Q.I am working on a resto-mod of a 1955 Chevy Belair. I’ve never done it before, so every step of this is new to me. I am using grades 5 and 8 throughout, but have found that no one includes torque specifications with their aftermarket kits.
When it comes to properly torquing brake, steering, and drive shaft components, I want to make sure I do not exceed the torque value/rating for the bolts. When I contact kit providers, the advice I get to just make it “tight” or “hang on the torque wrench” is a little too vague for me when safety is top priority.
I have studied several torque charts and no two are even close to showing the same value for the same bolt. If they where close, I would feel comfortable with backing off the torque value by 1-2% from the max stated value and call it quits, but I could never do this.
What do you suggest I do to get closer to the specific max torque value of any bolt grade, size, thread etc.?
A.There is no shortage of experts when it comes to measuring and determining proper bolt torque, but there are many considerations here as well.
Bolt torque measures the tensile load on the bolt. It is important to recognize that not all bolt torque situations require the bolt to be brought to it’s max torque, In fact in some situations, larger bolts are used to increase shear strength as opposed to tensile strength.
I’ve included a torque chart I commonly use, but keep in mind not every bolt on a car should be brought to maximum torque. For example, items like gas tank straps just need to be tight, as over-tightening them could result in damage to the tank or straps.
All brake kits I have installed included the manufactures bolt torque specs. I would guess that’s a liability issue the manufacture just does not want to deal with. Driveshaft U-bolts do have torque specs, and here are some common driveshaft component torque specs as listed by Dana Spicer Corporation.
U-BOLTSRecommended Torque to Tighten Correctly
1310 Series 14 to 17 Lb. Ft. 1330 Series 14 to 17 Lb. Ft. 1350 Series 20 to 24 Lb. Ft. 1410 Series 20 to 24 Lb. Ft.

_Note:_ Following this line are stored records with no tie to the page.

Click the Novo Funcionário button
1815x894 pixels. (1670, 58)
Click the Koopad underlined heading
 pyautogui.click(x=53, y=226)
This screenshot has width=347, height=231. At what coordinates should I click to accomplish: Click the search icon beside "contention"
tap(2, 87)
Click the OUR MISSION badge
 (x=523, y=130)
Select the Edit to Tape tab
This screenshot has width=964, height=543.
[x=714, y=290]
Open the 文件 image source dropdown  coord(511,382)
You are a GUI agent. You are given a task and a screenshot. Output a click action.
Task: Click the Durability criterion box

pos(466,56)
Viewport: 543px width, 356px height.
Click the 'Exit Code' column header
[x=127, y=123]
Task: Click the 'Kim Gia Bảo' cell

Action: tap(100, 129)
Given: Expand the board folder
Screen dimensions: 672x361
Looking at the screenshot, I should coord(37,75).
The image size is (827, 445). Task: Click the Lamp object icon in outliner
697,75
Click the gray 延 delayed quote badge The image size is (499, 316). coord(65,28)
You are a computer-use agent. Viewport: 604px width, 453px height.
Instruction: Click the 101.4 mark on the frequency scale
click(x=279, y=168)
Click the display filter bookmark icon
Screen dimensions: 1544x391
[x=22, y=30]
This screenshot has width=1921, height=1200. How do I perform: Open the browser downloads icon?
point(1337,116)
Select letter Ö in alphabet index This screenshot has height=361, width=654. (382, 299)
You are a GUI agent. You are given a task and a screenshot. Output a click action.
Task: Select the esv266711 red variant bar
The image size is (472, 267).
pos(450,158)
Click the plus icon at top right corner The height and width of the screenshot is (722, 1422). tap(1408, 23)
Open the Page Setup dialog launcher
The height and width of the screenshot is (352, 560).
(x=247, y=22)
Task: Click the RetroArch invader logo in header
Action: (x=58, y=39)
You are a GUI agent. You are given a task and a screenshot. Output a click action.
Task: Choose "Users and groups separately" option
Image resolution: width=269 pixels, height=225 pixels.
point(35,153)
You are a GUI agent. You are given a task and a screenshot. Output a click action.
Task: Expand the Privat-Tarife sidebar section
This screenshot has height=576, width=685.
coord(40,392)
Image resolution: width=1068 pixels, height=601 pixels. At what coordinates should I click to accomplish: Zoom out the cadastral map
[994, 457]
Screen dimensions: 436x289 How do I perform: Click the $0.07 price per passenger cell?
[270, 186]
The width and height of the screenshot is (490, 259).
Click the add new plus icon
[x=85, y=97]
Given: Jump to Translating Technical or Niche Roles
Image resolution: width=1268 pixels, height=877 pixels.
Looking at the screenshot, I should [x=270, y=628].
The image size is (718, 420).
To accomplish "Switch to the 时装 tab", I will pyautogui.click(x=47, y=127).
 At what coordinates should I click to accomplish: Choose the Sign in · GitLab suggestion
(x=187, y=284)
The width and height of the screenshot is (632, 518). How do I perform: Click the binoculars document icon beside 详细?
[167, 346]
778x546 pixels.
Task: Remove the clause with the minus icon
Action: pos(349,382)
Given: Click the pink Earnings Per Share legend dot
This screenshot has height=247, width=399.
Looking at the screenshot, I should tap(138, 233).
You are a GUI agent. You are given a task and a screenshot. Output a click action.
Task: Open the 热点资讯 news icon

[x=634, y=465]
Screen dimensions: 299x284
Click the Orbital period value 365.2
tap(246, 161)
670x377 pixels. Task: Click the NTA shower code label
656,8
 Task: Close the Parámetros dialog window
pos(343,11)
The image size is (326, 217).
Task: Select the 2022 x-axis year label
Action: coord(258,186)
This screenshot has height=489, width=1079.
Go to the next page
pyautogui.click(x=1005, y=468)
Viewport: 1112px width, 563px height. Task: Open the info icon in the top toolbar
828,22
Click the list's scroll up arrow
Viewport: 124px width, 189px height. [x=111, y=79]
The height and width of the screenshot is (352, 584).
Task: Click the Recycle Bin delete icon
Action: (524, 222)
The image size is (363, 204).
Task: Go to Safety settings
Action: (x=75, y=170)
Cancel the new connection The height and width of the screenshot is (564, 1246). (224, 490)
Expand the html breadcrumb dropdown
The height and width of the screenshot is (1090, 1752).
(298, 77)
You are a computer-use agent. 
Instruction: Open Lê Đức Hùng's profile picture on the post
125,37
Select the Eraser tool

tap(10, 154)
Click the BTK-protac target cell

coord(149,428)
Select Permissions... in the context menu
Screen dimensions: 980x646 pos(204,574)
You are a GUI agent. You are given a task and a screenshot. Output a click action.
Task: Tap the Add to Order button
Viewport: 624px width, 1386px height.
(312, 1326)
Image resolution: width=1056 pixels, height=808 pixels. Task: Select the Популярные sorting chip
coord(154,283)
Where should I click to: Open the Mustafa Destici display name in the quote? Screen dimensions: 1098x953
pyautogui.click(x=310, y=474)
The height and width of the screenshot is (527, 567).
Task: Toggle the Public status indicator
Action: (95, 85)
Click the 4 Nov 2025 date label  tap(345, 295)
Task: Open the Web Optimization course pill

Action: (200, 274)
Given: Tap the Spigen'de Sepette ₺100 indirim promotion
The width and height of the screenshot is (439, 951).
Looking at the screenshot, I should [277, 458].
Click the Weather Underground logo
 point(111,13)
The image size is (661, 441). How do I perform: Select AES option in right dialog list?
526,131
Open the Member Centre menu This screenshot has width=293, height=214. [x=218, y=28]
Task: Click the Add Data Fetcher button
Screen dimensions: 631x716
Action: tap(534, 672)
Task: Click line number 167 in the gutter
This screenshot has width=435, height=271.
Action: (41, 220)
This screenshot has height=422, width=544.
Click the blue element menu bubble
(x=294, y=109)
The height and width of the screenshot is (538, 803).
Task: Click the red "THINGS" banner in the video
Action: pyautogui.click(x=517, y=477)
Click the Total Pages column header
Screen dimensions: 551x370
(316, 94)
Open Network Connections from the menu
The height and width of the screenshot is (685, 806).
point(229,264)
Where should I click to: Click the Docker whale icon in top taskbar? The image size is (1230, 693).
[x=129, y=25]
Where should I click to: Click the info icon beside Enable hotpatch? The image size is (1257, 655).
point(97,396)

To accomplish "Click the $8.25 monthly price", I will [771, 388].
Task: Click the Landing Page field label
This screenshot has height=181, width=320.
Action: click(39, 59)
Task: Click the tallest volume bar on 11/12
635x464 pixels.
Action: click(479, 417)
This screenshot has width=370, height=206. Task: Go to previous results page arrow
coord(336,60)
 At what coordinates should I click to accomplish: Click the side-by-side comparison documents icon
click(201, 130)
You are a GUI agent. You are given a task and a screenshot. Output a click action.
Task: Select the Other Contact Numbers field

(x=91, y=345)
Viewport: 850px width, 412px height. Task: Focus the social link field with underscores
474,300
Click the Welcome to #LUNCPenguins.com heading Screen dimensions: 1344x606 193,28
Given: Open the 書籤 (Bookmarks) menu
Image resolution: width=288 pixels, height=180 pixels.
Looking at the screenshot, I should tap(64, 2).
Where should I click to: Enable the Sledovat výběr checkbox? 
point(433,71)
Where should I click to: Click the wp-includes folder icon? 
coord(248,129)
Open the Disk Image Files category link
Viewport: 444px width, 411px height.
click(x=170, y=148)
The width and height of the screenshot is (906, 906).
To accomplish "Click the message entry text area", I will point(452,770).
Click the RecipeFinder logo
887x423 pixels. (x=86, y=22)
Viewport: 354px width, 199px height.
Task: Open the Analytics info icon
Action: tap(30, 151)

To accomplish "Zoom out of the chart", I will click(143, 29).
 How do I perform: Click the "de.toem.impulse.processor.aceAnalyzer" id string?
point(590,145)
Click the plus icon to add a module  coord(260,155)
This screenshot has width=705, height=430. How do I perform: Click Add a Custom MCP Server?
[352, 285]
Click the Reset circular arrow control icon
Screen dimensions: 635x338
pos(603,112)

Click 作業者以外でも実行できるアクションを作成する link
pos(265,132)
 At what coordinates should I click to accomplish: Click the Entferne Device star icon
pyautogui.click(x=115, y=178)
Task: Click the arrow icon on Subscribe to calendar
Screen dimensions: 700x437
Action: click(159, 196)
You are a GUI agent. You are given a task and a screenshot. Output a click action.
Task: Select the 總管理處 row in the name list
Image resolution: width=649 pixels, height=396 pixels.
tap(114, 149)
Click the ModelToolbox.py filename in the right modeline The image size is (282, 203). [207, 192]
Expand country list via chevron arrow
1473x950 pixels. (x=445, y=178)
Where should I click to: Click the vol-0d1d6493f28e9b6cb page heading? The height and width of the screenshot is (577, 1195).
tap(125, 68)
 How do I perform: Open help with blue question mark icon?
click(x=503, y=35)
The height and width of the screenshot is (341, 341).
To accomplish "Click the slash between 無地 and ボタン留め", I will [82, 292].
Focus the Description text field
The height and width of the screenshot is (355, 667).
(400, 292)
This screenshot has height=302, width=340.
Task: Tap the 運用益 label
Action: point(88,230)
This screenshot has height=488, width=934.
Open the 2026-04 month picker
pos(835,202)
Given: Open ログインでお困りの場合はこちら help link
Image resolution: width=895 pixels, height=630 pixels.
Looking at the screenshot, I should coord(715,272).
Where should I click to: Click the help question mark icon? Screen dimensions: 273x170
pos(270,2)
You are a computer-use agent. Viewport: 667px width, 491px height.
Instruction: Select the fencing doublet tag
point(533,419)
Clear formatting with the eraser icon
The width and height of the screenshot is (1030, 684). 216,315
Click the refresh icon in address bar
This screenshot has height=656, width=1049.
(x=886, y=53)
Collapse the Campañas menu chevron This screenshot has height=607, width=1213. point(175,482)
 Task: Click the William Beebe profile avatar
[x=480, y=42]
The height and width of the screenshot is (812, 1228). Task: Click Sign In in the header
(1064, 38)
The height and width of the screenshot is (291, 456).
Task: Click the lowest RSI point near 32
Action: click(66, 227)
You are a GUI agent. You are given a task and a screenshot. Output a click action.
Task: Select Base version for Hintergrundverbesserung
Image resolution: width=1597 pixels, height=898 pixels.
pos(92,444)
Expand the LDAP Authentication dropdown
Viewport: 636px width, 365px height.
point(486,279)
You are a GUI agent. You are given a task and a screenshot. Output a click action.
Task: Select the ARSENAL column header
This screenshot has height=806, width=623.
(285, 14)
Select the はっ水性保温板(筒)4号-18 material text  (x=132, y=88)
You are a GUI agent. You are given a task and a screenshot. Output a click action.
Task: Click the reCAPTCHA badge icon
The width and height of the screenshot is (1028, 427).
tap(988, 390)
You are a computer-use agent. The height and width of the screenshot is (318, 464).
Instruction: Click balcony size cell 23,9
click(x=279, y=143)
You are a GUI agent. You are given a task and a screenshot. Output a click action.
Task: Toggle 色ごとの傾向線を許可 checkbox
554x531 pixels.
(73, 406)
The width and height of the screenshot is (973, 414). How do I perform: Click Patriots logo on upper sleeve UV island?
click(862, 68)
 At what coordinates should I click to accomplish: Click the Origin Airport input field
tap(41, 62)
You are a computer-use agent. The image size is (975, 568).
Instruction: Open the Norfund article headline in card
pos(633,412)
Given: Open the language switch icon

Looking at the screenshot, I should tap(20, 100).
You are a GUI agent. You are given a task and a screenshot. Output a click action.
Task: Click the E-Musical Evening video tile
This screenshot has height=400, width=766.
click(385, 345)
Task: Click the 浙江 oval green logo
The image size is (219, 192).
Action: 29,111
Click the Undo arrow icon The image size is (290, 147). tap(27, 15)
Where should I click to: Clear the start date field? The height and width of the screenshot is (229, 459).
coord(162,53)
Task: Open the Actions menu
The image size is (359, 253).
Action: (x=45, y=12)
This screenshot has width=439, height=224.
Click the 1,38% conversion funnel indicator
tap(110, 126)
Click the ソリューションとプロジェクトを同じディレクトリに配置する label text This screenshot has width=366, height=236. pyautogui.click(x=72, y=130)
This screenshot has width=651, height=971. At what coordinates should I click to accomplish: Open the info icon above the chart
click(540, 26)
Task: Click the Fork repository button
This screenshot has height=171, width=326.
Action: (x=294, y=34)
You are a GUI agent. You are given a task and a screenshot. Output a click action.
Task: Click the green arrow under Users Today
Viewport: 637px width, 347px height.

STRAPS & BOLTSRecommended Torque to Tighten Correctly
1310 Series Dana Spicer Yokes 13 to 18 Lb. Ft. 1330 Series Dana Spicer Yokes 13 to 18 Lb. Ft. GM Yokes 3R Series 30 to 35 Lb. Ft. GM Yokes 1310 Series long bolts 30 to 35 Lb. Ft. GM Yokes 1330 Series long bolts 30 to 35 Lb. Ft. GM Yokes 1350 Series long bolts 30 to 35 Lb. Ft. 1350 Series Dana Spicer Yokes 30 to 35 Lb. Ft. 1350 Series Corvette Metric Bolts 25 to 30 Lb. Ft. 1410 Series Dana Spicer Yokes 30 to 35 Lb. Ft. 7260 Dodge 13 to 18 Lb. Ft. 7290 Dodge 13 to 18 Lb. Ft. I am a little unclear as to what steering components you’re looking for torque specs on, but this information might be helpful. Set screws for U-Joints are usually brought to “tight,” as these are small diameter screws that are held in place with a jam nut.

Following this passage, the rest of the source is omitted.